Update the part of the rows that opens with the line containing "Task: Click the 28 days ago timestamp" and closes with the end of the rows by replacing "trash can" with "garbage can", leaving everything else unchanged.

Collection entries:
- - - - - - -

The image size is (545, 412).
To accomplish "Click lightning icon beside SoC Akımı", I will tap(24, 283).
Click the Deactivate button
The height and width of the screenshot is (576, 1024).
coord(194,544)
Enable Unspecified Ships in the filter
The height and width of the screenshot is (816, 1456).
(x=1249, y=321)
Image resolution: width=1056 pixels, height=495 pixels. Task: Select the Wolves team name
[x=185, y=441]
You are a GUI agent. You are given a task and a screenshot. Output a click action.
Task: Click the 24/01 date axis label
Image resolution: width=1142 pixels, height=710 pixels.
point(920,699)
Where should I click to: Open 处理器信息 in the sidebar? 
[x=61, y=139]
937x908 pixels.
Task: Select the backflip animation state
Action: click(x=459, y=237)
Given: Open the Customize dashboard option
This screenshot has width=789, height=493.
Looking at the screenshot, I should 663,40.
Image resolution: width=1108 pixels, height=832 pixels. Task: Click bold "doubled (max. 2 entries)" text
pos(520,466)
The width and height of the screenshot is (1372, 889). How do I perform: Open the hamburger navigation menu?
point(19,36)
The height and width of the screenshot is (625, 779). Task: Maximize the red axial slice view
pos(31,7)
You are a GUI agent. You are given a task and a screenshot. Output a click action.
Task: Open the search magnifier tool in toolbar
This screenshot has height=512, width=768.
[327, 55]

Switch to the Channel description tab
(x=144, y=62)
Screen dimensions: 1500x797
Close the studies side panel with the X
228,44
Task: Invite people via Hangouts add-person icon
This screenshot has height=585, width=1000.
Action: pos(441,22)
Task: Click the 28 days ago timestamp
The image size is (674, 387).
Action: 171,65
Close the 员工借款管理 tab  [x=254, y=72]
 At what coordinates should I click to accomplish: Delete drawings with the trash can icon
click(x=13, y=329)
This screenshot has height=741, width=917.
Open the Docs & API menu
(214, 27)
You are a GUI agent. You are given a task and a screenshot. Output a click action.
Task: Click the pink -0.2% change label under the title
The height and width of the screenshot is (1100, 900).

- - - - - - -

TASK ANSWER:
Task: Click the 28 days ago timestamp
The image size is (674, 387).
Action: 171,65
Close the 员工借款管理 tab  [x=254, y=72]
 At what coordinates should I click to accomplish: Delete drawings with the garbage can icon
click(x=13, y=329)
This screenshot has height=741, width=917.
Open the Docs & API menu
(214, 27)
You are a GUI agent. You are given a task and a screenshot. Output a click action.
Task: Click the pink -0.2% change label under the title
The height and width of the screenshot is (1100, 900).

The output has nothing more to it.